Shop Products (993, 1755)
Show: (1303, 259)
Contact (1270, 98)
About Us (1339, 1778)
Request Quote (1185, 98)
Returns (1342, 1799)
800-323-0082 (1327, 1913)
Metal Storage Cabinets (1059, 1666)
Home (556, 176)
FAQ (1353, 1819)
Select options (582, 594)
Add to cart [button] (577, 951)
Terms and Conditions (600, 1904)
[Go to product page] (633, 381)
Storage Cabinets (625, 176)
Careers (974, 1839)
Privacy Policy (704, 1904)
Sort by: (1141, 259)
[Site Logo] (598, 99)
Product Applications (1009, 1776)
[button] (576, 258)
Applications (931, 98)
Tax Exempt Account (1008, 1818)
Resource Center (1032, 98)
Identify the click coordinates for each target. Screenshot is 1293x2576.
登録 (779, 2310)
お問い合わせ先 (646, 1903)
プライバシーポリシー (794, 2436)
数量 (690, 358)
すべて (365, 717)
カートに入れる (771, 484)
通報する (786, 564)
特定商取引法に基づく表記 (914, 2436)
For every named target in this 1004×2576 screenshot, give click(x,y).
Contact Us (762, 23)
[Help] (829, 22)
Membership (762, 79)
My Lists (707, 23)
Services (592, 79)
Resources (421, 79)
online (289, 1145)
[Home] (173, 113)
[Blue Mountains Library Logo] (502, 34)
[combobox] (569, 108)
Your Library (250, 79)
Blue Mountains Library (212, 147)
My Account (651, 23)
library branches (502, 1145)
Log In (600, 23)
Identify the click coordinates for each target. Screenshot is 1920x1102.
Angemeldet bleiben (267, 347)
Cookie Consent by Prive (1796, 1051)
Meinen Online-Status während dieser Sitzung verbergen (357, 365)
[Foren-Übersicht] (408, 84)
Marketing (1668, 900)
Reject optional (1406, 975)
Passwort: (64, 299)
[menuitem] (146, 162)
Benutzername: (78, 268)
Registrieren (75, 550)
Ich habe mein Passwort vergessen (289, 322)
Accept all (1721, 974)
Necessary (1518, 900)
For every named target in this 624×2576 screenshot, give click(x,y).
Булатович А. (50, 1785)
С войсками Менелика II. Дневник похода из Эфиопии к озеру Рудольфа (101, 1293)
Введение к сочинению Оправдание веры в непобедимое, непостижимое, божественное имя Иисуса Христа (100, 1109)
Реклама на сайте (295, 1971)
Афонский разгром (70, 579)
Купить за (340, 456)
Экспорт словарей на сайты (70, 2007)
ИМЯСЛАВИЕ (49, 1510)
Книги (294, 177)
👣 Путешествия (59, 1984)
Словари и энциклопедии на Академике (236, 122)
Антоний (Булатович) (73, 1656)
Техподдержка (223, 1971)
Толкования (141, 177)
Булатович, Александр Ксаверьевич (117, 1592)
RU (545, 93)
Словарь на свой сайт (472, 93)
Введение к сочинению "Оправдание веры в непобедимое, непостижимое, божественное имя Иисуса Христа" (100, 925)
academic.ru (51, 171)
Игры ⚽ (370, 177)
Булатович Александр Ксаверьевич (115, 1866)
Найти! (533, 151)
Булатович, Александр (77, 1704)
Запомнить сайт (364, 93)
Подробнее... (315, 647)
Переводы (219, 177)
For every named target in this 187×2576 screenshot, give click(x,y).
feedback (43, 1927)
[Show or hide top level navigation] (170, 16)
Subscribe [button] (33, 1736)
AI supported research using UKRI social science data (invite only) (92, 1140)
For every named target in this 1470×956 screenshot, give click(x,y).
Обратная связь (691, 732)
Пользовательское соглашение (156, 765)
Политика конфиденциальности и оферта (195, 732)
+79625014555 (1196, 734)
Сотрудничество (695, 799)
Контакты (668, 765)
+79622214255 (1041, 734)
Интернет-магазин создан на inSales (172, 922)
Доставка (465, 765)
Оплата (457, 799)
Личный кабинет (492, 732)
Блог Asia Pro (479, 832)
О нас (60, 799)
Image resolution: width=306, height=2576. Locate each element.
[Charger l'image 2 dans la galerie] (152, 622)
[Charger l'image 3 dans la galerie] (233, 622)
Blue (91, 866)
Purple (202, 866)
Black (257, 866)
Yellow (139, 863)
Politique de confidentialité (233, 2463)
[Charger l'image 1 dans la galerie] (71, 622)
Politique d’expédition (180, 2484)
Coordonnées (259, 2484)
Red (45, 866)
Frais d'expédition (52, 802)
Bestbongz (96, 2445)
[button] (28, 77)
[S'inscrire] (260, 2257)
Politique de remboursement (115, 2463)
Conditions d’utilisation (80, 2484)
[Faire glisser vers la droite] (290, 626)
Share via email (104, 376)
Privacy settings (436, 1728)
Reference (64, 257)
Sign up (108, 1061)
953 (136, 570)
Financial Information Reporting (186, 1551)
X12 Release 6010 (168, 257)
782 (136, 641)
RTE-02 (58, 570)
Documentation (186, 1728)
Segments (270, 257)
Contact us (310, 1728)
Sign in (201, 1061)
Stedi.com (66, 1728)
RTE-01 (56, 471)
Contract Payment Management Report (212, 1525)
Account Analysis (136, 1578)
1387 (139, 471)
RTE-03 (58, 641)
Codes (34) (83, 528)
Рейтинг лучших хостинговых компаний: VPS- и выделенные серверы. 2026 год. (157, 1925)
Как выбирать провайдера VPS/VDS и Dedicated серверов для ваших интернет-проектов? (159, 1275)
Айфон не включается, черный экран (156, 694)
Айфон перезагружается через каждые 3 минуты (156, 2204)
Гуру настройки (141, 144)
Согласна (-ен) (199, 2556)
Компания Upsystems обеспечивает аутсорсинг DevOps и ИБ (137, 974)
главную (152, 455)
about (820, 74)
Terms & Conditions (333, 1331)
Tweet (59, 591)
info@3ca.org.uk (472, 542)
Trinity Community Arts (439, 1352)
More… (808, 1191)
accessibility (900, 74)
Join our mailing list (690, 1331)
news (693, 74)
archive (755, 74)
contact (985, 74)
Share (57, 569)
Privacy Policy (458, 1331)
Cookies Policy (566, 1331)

## PROMPT
Reproduce, exactly and without additions, the run of lines from the start of the listing above to the line bearing "Meinen Online-Status während", inclusive.

## EXPECTED OUTPUT
Shop Products (993, 1755)
Show: (1303, 259)
Contact (1270, 98)
About Us (1339, 1778)
Request Quote (1185, 98)
Returns (1342, 1799)
800-323-0082 (1327, 1913)
Metal Storage Cabinets (1059, 1666)
Home (556, 176)
FAQ (1353, 1819)
Select options (582, 594)
Add to cart [button] (577, 951)
Terms and Conditions (600, 1904)
[Go to product page] (633, 381)
Storage Cabinets (625, 176)
Careers (974, 1839)
Privacy Policy (704, 1904)
Sort by: (1141, 259)
[Site Logo] (598, 99)
Product Applications (1009, 1776)
[button] (576, 258)
Applications (931, 98)
Tax Exempt Account (1008, 1818)
Resource Center (1032, 98)
Identify the click coordinates for each target. Screenshot is 1293x2576.
登録 (779, 2310)
お問い合わせ先 (646, 1903)
プライバシーポリシー (794, 2436)
数量 (690, 358)
すべて (365, 717)
カートに入れる (771, 484)
通報する (786, 564)
特定商取引法に基づく表記 (914, 2436)
For every named target in this 1004×2576 screenshot, give click(x,y).
Contact Us (762, 23)
[Help] (829, 22)
Membership (762, 79)
My Lists (707, 23)
Services (592, 79)
Resources (421, 79)
online (289, 1145)
[Home] (173, 113)
[Blue Mountains Library Logo] (502, 34)
[combobox] (569, 108)
Your Library (250, 79)
Blue Mountains Library (212, 147)
My Account (651, 23)
library branches (502, 1145)
Log In (600, 23)
Identify the click coordinates for each target. Screenshot is 1920x1102.
Angemeldet bleiben (267, 347)
Cookie Consent by Prive (1796, 1051)
Meinen Online-Status während dieser Sitzung verbergen (357, 365)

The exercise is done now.